● WHAT TO DO
Reproduce each of the following records without any change, keeping every line in its original order.
═══ RECORDED DATA
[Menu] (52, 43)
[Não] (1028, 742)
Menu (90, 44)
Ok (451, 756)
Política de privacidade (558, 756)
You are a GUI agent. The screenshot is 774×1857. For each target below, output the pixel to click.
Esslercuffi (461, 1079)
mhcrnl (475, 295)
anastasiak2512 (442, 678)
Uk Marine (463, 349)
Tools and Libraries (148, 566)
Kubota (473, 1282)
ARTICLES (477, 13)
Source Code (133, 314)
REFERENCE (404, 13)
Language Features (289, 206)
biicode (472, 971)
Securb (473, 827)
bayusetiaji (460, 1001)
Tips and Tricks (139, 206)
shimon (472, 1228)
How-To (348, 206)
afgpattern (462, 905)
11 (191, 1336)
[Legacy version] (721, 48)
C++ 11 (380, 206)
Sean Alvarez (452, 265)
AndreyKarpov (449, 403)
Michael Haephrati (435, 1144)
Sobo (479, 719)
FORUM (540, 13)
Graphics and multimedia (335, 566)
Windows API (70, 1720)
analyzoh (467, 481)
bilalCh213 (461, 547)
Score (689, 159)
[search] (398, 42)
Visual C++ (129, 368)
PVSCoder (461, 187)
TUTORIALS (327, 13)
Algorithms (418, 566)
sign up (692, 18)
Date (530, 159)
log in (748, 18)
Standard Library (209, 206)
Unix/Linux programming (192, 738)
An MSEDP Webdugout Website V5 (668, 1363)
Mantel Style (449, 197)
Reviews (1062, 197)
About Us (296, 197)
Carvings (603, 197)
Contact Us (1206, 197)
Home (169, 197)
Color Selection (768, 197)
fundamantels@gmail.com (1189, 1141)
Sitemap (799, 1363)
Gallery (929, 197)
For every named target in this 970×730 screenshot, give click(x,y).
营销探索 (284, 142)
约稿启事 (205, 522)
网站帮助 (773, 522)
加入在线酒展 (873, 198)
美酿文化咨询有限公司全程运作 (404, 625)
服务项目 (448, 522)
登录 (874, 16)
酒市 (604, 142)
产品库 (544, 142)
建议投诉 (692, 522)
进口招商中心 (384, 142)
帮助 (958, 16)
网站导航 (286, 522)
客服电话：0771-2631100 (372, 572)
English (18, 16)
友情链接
══════
● FINISHED TASK
[Menu] (52, 43)
[Não] (1028, 742)
Menu (90, 44)
Ok (451, 756)
Política de privacidade (558, 756)
You are a GUI agent. The screenshot is 774×1857. For each target below, output the pixel to click.
Esslercuffi (461, 1079)
mhcrnl (475, 295)
anastasiak2512 (442, 678)
Uk Marine (463, 349)
Tools and Libraries (148, 566)
Kubota (473, 1282)
ARTICLES (477, 13)
Source Code (133, 314)
REFERENCE (404, 13)
Language Features (289, 206)
biicode (472, 971)
Securb (473, 827)
bayusetiaji (460, 1001)
Tips and Tricks (139, 206)
shimon (472, 1228)
How-To (348, 206)
afgpattern (462, 905)
11 (191, 1336)
[Legacy version] (721, 48)
C++ 11 (380, 206)
Sean Alvarez (452, 265)
AndreyKarpov (449, 403)
Michael Haephrati (435, 1144)
Sobo (479, 719)
FORUM (540, 13)
Graphics and multimedia (335, 566)
Windows API (70, 1720)
analyzoh (467, 481)
bilalCh213 (461, 547)
Score (689, 159)
[search] (398, 42)
Visual C++ (129, 368)
PVSCoder (461, 187)
TUTORIALS (327, 13)
Algorithms (418, 566)
sign up (692, 18)
Date (530, 159)
log in (748, 18)
Standard Library (209, 206)
Unix/Linux programming (192, 738)
An MSEDP Webdugout Website V5 (668, 1363)
Mantel Style (449, 197)
Reviews (1062, 197)
About Us (296, 197)
Carvings (603, 197)
Contact Us (1206, 197)
Home (169, 197)
Color Selection (768, 197)
fundamantels@gmail.com (1189, 1141)
Sitemap (799, 1363)
Gallery (929, 197)
For every named target in this 970×730 screenshot, give click(x,y).
营销探索 (284, 142)
约稿启事 (205, 522)
网站帮助 (773, 522)
加入在线酒展 (873, 198)
美酿文化咨询有限公司全程运作 (404, 625)
服务项目 (448, 522)
登录 (874, 16)
酒市 (604, 142)
产品库 (544, 142)
建议投诉 (692, 522)
进口招商中心 (384, 142)
帮助 (958, 16)
网站导航 (286, 522)
客服电话：0771-2631100 (372, 572)
English (18, 16)
友情链接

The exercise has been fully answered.